これらに対し日常の食べ物や日用雑貨など、庶民の少額の用途には銭貨が使われ、ほぼすべては寛永通宝といって寛永13年(1636年)から幕末以降まで流通している。
当初からの値は一文銭であったが、その後、明和5年(1768)になってすこし大型で裏に波模様のある四文銭が鋳造されるようになって登場する。
 江戸では、享保のなかば(1728頃)に「二八そば」が出現したとされていて、大坂に目を転じると享保15年頃(1731)の絵草紙で大坂の砂場・いづみやの置き看板に、「壱せん・そば切・八文」とあって、そば切が八文だという値段が書かれている。
そば用語にもなっている「二八」:「二八そば」について、そのように呼ばれるようになったいきさつや背景、なにを意味するのかなど、それぞれ説はあるものの、ここで確認しておかなければならないのは「二八」が現れたとされる頃までのそばやうどんの値段は、江戸も上方も六〜八文くらいであった。




一文銭4枚と四文銭の写真。 余計な話ではあるが、そばを台にした古典落語の「時そば」では一文銭を支払うことで成り立っているのだが、そばの値段が十二文から十六文になった頃に四文銭が流通し出しているので実際には、一文銭を十数枚かぞえて払うよりも、四文銭を3枚とか4枚、または四文銭に一文銭を交えた少ない枚数で払われていたのだろう。

 その後しばらくして十二文〜十四文が現れ、時には十六文も散見されだすが定着までは至らない。

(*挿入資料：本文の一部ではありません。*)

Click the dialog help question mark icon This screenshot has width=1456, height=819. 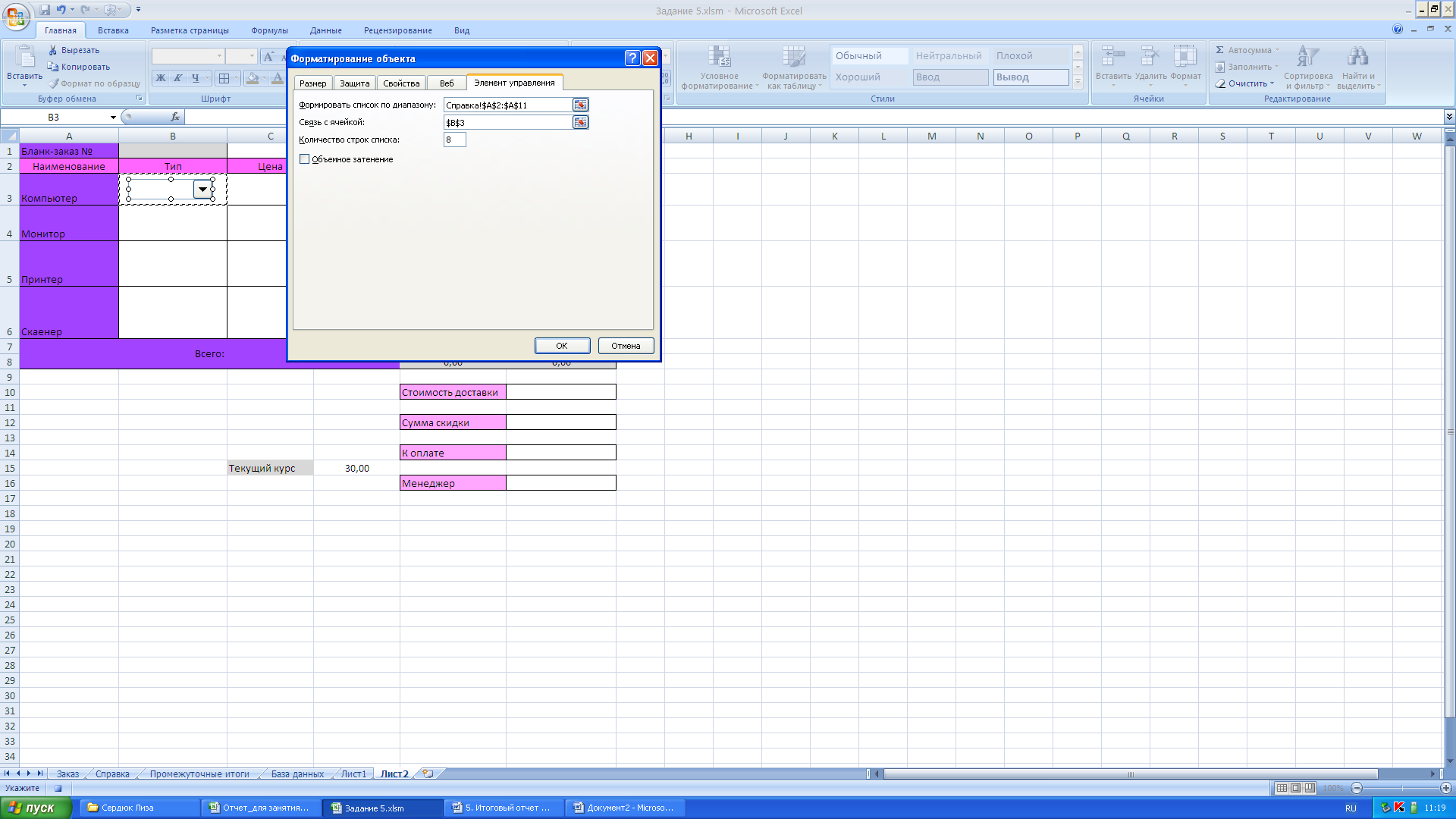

このような時期の明和5年(1768)に四文銭が出現する。やがて、十六文が定着するのは寛政(1790年代)あたりから文化・文政・天保(1804〜44)にかけてだと考えられている。
こうしてみると初めの頃の六〜八文時代が長く、また後半の十六文という相場も幕末の少し前まで続いたのでどちらも約7・80年間続いたことになる。

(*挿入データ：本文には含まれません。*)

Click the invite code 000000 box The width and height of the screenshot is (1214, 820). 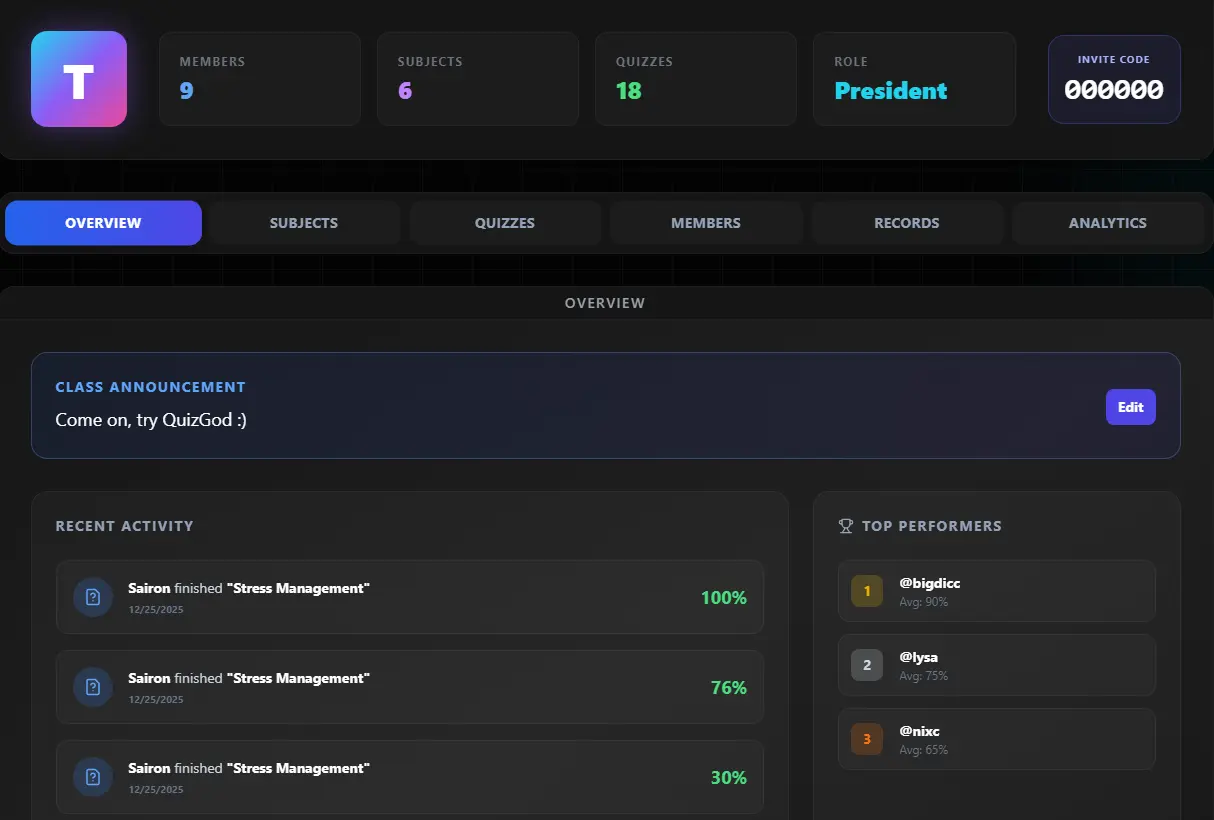click(x=1114, y=80)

 文政十三年(1830)に書かれた喜多村信節の風俗の百科事典「嬉遊笑覧」に「享保半頃、神田辺りにて二八即座けんとんといふ看板を出す・・・ 二八そばといふことこの時はじめなるべし」とあって、これが「二八」と「けんとん(けんどん)」という言葉の出現時期とされている。
さらに、「けんどん」もまた、その意味やなにをもって語源となったのかが分からなくて大いに議論となった言葉である。いまでは慳貪と書いて不愛想などのことであるとか、けんどん箱など岡持(出前用の箱)のことであるとか、とりあえずは「つっけんどん」という言葉の始まりであろうと言うことになっている。

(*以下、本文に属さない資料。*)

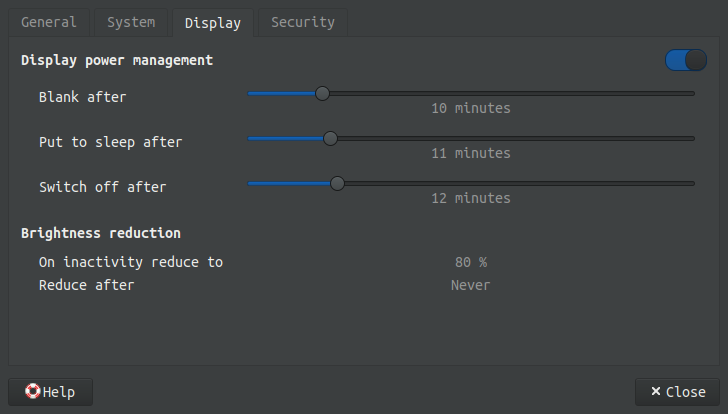Go to the Security tab
Image resolution: width=728 pixels, height=414 pixels.
(303, 22)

 そばの種類も当初は「もり」と「かけ」であったが、さらに具を乗せる「種もの」へとだんだん品数が多くなっていく。「守貞漫稿」という幕末頃の風俗誌によると、そば屋の品書きではそばもうどんも16文、天ぷら32文などいろいろと品数が増えてそれに応じた値段が出現する。下の品書きは上が京坂のもので、下は江戸の例としてあげられている。

   京阪の蕎麦屋の品書き

     江戸の蕎麦屋の品書き

 上下の品書きを見比べて気が付くのは、同じ十六文(拾六文)であっても京坂ではうどんが、江戸ではそばが先に書かれている。上方と江戸の相違点でもある。

 さらにもう一つ、切り口を変えてみると面白いことに気付く。
四文銭が登場したあたりからのそばの値段は12文に始まって申し合せたように16文がベースになっている。さらに、守貞漫稿の上方と江戸の品書きに目をやると、そばやうどんの値段は基本形の16文であり、具を乗せた種物(加薬)では、あられ・しっぽく・花まきなどは24文、天ぷら・玉子とじなど32文、(鴨や親子)南蛮・小田巻は36文、上酒(一合)40文、御前大蒸籠48文、などとなっていてどの品も4の倍数である。
すなわち四文銭の倍数ばかりであり、あたかも当時の一文銭と四文銭の使われ様を後世に書きとどめてくれているようにさえ思える。
 もっとも、すべてが4の倍数であった訳ではないので、次に挙げた大阪の例の、あんかけ18文やおだ巻きむし38文には四文銭のほかにそれぞれ一文銭を二枚加えられていたことはいうまでもない。
 大阪・堺市にある小谷城郷土館の小谷方明氏が、「大阪の民具・民俗志 文化出版局」でこの時代の大阪にあったそば屋の行燈(看板)を紹介していて、一面には「生蕎麦」、もう一面は「麺類処」とある。
張札(値札)では、うどんもそばも共に16文、あんかけ18文、かちん24文、おだ巻きむし38文などとある。おだ巻きの麺はうどんだが、あんかけや餅の入ったかちんはうどんでもそばでも注文できたのであろう。どちらの資料にも小田巻き蒸しがあるのはいかにも大阪らしい。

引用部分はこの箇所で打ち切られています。